### Source excerpt
-------

I have a plain (red) LED and initially I used a multimeter to measure the resistance but it didn't show any values. I tried 2 multimeters with the same results; also, I tried to connect it the other way around with no improvement. (I do know that the LED isn't broken, it does emit light in a circuit).

So I went another route and added it to a (series) circuit to measure it from there. I have a 3V battery and a 100 ohm resistor, if I measure the current with just those 2 I get 30 mA, which checks out: $$ I = \frac{V}{R} = \frac{3} {100} = 0.03A $$

But when I add the LED to this circuit (also in series) I measure a current of about 11 mA. Meaning $$ R = \frac{V}{I} = \frac{3} {0.011} = 273\Omega $$ That would be the total resistance and since I know that the resistor has 100 ohm the LED should have a resistance of 173 ohm. This seems like a lot, from reading online I usually see that the default value is 75.

So to double check I swapped the 100 resistor with a 200 ohm one but that confused me a lot: If I measure the current without the LED I get 15mA which aligns with the calculations $$ I = \frac{V}{R} = \frac{3}{200} = 0.015A$$

but when I add the LED the current drops to about 6mA. Calculating the resistance from there I get $$ R = \frac{V}{I} = \frac{3}{0.006} = 500\Omega$$ So the resistance of the same LED would be 300.

-------

### Supplied information
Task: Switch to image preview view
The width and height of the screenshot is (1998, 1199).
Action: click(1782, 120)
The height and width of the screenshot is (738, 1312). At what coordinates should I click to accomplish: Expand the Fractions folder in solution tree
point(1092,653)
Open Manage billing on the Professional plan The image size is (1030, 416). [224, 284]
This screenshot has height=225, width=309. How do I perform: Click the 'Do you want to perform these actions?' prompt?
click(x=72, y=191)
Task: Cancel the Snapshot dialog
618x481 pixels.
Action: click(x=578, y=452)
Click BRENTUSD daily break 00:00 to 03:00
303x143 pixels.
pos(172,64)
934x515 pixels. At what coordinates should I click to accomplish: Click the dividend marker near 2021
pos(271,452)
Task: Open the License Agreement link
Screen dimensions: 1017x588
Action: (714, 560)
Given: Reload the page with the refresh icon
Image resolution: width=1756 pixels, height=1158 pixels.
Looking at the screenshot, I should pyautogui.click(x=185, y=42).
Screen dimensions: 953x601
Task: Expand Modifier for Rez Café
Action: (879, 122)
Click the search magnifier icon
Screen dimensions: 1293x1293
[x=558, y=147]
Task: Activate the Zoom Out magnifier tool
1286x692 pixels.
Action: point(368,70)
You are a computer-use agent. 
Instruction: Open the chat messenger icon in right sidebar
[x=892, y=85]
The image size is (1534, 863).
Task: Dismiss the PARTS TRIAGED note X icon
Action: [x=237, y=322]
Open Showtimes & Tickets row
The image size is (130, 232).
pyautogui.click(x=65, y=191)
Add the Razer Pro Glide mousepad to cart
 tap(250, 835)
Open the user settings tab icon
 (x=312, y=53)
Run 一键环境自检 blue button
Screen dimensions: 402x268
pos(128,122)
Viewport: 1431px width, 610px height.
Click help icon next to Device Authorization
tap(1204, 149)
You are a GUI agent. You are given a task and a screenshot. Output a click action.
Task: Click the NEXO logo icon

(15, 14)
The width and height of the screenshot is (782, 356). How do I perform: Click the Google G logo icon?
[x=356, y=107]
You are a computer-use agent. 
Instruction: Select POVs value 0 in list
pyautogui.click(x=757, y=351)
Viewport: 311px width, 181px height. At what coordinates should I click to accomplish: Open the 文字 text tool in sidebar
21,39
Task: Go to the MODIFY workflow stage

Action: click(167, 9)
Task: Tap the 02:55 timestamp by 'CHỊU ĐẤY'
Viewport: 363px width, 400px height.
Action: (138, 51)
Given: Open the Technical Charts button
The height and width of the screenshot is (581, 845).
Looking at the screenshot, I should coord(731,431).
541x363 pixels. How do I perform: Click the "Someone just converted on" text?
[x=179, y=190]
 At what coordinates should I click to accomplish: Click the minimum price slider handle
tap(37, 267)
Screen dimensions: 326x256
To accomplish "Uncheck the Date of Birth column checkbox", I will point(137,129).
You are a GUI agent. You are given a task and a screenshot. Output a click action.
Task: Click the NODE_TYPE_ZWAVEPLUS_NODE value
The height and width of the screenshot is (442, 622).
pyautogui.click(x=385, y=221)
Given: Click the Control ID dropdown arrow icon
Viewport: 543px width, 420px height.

-------

### Task prompt
List every current reading the poster measured in the LED resistance post, along with the circuit each was taken from.

### Worked answer
- 30 mA: 3V battery and 100 ohm resistor, without the LED
- About 11 mA: 3V battery, 100 ohm resistor and the LED in series
- 15 mA: 3V battery and 200 ohm resistor, without the LED
- About 6 mA: 3V battery, 200 ohm resistor and the LED in series